Directions
Reproduce word for word the stretch of the NASH diagnosis introduction below from "Nonalcoholic steatohepatitis (NASH)" through "severity is emerging.".

Provided text
:::::
Introduction

Nonalcoholic steatohepatitis (NASH) is the progressive form of nonalcoholic fatty liver disease (NAFLD), defined as the presence of ≥ 5% hepatic steatosis with inflammation and ballooning of hepatocytes, regardless of hepatic fibrosis [1]. NASH account for 20–25% of NAFLD patients [2], and its diagnosis is important owing to its poor prognosis compared with nonalcoholic fatty liver (NAFL). As NAFLD affects approximately 30% of the global population [3], it is difficult to perform liver biopsy in whole NAFLD patients. Besides, liver biopsy carries several limitations such as high cost, high risk of bleeding and infection, and longer time to obtain results [4]. Therefore, development of a non-invasive method for the evaluation of NAFLD severity is emerging.

Non-invasive biomarkers have been studied, including serologic biomarkers, combination panels, and imaging biomarkers in the diagnosis of NASH [5, 6]. Cytokeratin 18 (CK18) is one of the most investigated markers for NAFLD severity [7]. However, its intermediate accuracy and uncertain optimal cut-off value limit its clinical use. Transient elastography (TE) and magnetic resonance elastography (MRE), which can measure liver stiffness, exhibited a modest accuracy for the diagnosis of NASH [8]. NASH is a highly complex disease, and it is difficult to develop a non-invasive biomarker for it with a single parameter. Combined panels, including NASH Test and NASH Diagnostics Panel were developed, but exhibited poor accuracy and were expensive [9]. The FibroScan-AST (FAST) score calculated using the controlled attenuation parameter (CAP), liver stiffness measurement, and aspartate transaminase (AST) had been developed as a prediction model to identify patients with significant activity and fibrosis [10]. Although the FAST score showed satisfactory performance (c-statistic, 0.80; 95% CI 0.76–0.85) and was validated with another external cohort (c-statistic range 0.74–0.95), this scoring system is not intended for diagnosing NASH.

Multiparametric magnetic resonance (MR) is a valuable modality for evaluating the severity of NAFLD [11]. Magnetic resonance imaging (MRI), proton density fat fraction (PDFF), and MRE exhibited superior performances than other non-invasive modalities in detecting steatosis and fibrosis and grading their severity [12]. We previously reported that the non-invasive MR index, comprising magnetic resonance spectroscopy (MRS), MRE, and T1 relaxation time, can effectively diagnose NASH [13]. Moreover, MRI can effectively detect pathologic lesions in the liver, whereas ultrasonography does not facilitate the visualization of lesions in a fatty liver. Thus, multiparametric MR could be a useful replacement or supplement of liver biopsy.
:::::
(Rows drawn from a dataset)
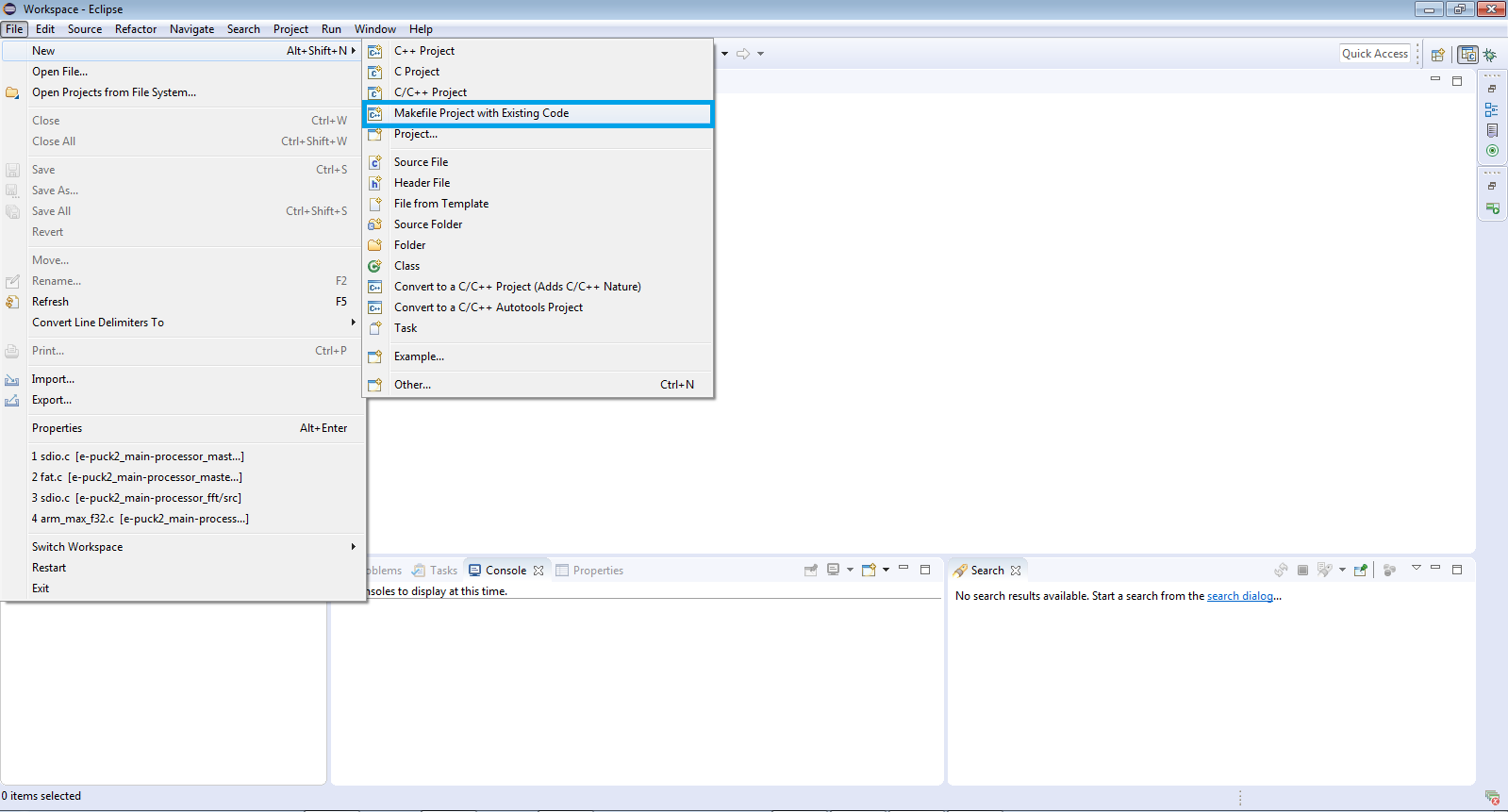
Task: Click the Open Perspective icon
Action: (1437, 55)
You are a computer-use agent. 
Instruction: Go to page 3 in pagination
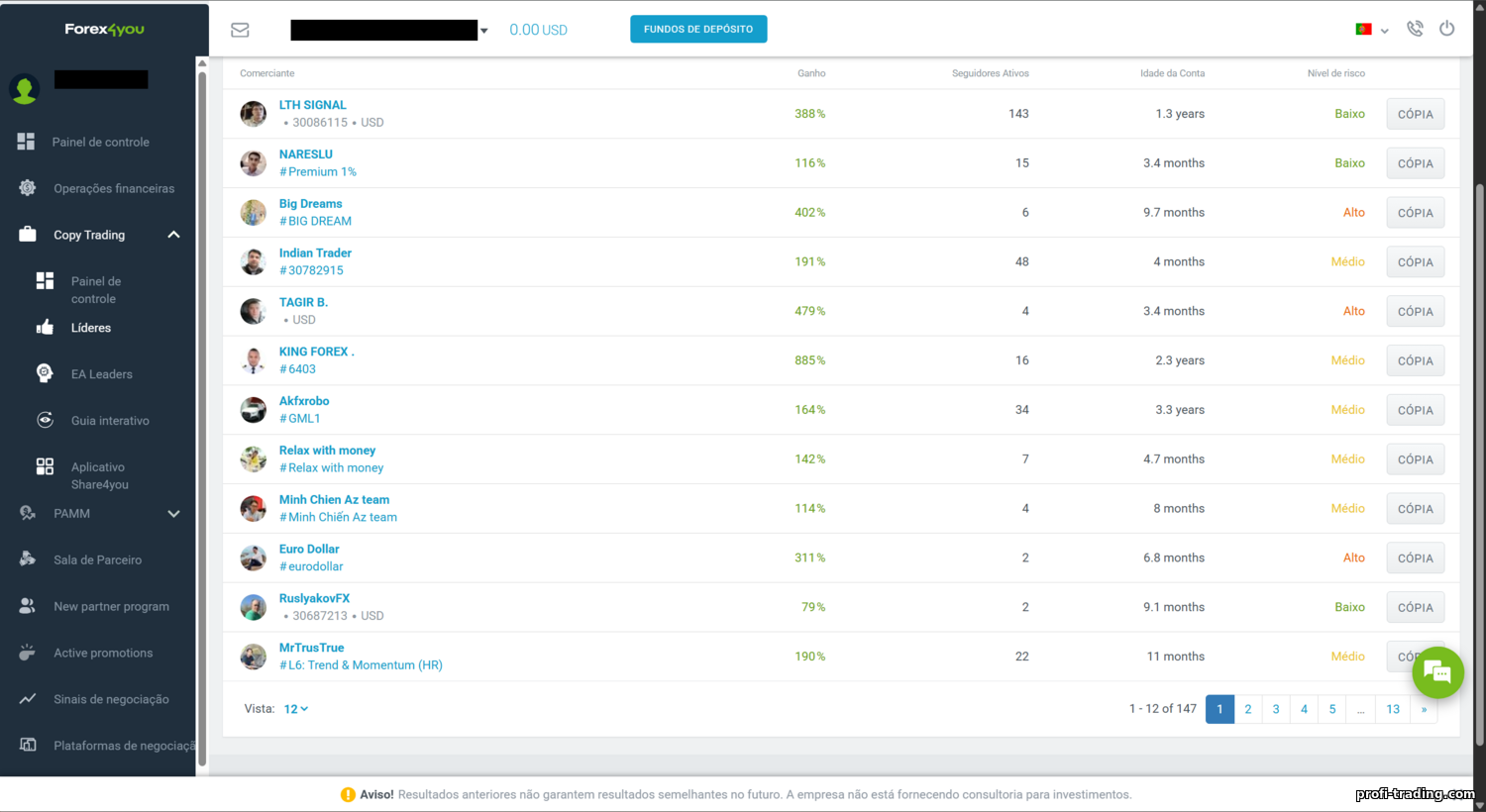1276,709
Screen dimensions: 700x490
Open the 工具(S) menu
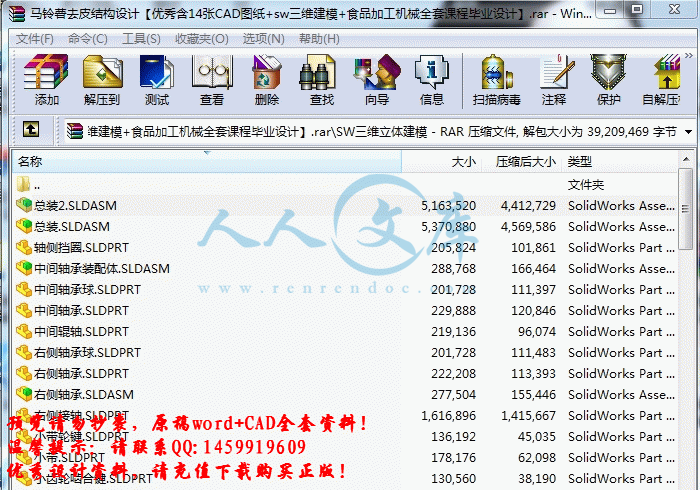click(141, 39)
:::::
Task output
Nonalcoholic steatohepatitis (NASH) is the progressive form of nonalcoholic fatty liver disease (NAFLD), defined as the presence of ≥ 5% hepatic steatosis with inflammation and ballooning of hepatocytes, regardless of hepatic fibrosis [1]. NASH account for 20–25% of NAFLD patients [2], and its diagnosis is important owing to its poor prognosis compared with nonalcoholic fatty liver (NAFL). As NAFLD affects approximately 30% of the global population [3], it is difficult to perform liver biopsy in whole NAFLD patients. Besides, liver biopsy carries several limitations such as high cost, high risk of bleeding and infection, and longer time to obtain results [4]. Therefore, development of a non-invasive method for the evaluation of NAFLD severity is emerging.